BOJ retains former Jamaican IMF official - Marston to advise on updating investment framework for non-bank financial sector
Finance Minister Dr Nigel Clarke has announced that the Bank of Jamaica (BOJ) has retained the services of David Marston, who is a former senior adviser, deputy director and chief risk officer of the International Monetary Fund (IMF).
Marston, a Jamaican, is currently a member of the Eminent Persons Group of the G-20 and is highly respected for his work advising central banks and governments around the world.
Clarke, speaking at the Caribbean Association of Insurance and Financial Advisors (CARIAIFA) in Montego Bay, St James last night, said the Financial Stability Report produced by the BOJ stated that the non-bank financial sector, consisting of pension funds, insurance companies, security dealers and collective investment schemes had assets of $1.7 trillion in 2017 and, in assets, is larger than the banking sector.
"We want to ensure that while macro-prudential stability is maintained, deepened and entrenched, the regulatory framework for the non-bank financial sector provides a foundation that allows for the deepening of financial inclusion and the acceleration of economic expansion,” said Clarke.
In commenting on the retention of Marston’s services, Clarke said: “The reduction in government borrowing - public debt now projected to fall below 100 per cent of GDP by end March 2019 - creates real opportunities to accelerate our efforts to convert and re-direct savings into investment, job creation and economic empowerment for all Jamaicans."
He added: "In the near term this will involve a focus on a revised investment framework for the non-bank financial sector.
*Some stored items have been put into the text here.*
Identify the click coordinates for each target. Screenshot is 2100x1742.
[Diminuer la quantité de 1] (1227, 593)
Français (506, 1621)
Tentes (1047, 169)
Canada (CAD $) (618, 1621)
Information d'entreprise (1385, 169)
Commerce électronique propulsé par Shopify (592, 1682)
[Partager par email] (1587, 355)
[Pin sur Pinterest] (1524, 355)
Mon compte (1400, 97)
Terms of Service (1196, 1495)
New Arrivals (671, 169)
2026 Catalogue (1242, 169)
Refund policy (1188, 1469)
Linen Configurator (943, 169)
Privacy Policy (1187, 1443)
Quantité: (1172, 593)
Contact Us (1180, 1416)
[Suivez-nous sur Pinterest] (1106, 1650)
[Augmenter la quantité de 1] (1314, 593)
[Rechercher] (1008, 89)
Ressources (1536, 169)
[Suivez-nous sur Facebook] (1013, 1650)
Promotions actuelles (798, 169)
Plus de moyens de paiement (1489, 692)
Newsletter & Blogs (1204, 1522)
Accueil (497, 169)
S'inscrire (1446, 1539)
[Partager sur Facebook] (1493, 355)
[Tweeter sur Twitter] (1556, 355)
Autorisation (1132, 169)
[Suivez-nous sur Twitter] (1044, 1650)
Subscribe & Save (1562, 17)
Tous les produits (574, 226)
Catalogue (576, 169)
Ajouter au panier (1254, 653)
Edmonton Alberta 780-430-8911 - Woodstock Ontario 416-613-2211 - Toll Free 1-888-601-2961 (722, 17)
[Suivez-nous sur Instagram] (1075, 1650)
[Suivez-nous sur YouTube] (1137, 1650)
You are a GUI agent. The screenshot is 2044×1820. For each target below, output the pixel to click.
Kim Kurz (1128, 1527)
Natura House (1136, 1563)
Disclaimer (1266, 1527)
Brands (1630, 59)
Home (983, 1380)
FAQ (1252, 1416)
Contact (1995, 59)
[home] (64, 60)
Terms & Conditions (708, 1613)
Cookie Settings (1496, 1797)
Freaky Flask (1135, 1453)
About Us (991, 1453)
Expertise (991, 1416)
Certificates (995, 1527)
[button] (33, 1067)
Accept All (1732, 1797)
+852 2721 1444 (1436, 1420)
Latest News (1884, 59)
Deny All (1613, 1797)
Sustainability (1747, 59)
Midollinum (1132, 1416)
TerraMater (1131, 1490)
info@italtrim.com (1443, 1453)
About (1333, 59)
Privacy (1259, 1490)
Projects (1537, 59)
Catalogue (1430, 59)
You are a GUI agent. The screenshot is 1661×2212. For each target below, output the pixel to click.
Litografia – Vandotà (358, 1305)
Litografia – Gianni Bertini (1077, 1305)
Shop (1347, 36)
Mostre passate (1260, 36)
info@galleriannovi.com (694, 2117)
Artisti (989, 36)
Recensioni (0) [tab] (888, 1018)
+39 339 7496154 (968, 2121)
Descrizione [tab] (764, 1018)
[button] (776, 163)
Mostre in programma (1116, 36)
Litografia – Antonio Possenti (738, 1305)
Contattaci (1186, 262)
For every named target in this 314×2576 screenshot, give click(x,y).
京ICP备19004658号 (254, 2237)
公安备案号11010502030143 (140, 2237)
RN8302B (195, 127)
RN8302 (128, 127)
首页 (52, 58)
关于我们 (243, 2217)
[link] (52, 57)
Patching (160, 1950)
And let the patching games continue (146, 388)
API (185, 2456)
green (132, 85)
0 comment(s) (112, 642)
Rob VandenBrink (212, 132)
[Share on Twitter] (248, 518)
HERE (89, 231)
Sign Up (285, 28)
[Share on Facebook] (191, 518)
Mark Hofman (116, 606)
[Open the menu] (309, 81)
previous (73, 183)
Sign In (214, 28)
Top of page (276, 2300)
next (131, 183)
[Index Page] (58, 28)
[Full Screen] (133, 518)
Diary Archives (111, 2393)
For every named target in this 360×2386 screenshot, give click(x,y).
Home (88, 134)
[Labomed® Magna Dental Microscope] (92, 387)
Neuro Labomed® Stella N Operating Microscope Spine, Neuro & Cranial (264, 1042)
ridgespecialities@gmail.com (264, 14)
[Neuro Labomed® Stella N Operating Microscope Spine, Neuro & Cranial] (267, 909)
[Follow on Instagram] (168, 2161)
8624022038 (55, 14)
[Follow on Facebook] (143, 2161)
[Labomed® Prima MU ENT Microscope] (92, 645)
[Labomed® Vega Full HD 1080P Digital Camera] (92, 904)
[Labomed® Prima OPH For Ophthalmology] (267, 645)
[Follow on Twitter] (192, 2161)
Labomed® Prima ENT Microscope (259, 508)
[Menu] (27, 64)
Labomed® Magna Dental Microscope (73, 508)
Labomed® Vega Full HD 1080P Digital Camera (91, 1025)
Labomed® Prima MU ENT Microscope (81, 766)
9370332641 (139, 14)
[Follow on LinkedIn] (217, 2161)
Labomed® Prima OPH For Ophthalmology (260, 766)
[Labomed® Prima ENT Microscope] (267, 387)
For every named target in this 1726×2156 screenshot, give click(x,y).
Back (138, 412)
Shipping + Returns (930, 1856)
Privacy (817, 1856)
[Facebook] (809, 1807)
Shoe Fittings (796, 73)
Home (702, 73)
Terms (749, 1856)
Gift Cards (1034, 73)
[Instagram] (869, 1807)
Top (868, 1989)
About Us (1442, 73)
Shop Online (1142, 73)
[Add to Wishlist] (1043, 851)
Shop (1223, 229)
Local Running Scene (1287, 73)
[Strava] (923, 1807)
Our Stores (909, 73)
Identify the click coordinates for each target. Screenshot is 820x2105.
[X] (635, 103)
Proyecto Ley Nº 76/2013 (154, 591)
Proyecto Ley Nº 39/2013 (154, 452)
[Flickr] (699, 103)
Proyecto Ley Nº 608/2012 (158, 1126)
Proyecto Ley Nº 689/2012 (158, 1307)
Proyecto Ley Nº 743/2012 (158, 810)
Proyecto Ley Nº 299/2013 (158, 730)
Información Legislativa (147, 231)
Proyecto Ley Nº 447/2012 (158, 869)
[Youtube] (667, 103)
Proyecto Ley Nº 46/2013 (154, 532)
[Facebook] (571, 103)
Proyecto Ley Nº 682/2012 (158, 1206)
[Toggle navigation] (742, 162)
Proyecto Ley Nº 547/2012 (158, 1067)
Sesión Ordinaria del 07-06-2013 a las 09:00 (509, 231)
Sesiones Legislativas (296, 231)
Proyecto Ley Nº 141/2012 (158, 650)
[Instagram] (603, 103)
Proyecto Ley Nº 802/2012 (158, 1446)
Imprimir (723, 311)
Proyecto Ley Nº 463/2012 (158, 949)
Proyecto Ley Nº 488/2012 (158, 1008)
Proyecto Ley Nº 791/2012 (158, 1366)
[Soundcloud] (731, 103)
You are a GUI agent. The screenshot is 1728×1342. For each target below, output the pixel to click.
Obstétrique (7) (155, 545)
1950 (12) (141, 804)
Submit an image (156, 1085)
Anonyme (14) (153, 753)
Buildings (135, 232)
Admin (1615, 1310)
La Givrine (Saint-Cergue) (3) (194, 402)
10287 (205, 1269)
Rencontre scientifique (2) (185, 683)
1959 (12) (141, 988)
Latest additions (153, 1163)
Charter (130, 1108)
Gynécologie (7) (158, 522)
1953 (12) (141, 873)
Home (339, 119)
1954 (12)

In parallel, we will focus on creating opportunities for improved access to credit and financial services to support business and entrepreneurial activity across the board, as envisaged in the National Financial Inclusion Strategy.”
Clarke stated that Marston will support Governor Brian Wynter in leading these initiatives. The minister said “the intention is for a consultative process that will lead to actionable policy, legislative and reform initiatives to accelerate and deepen the role of finance and institutional capital in supporting inclusive growth while maintaining financial sector stability, which, of course, is paramount".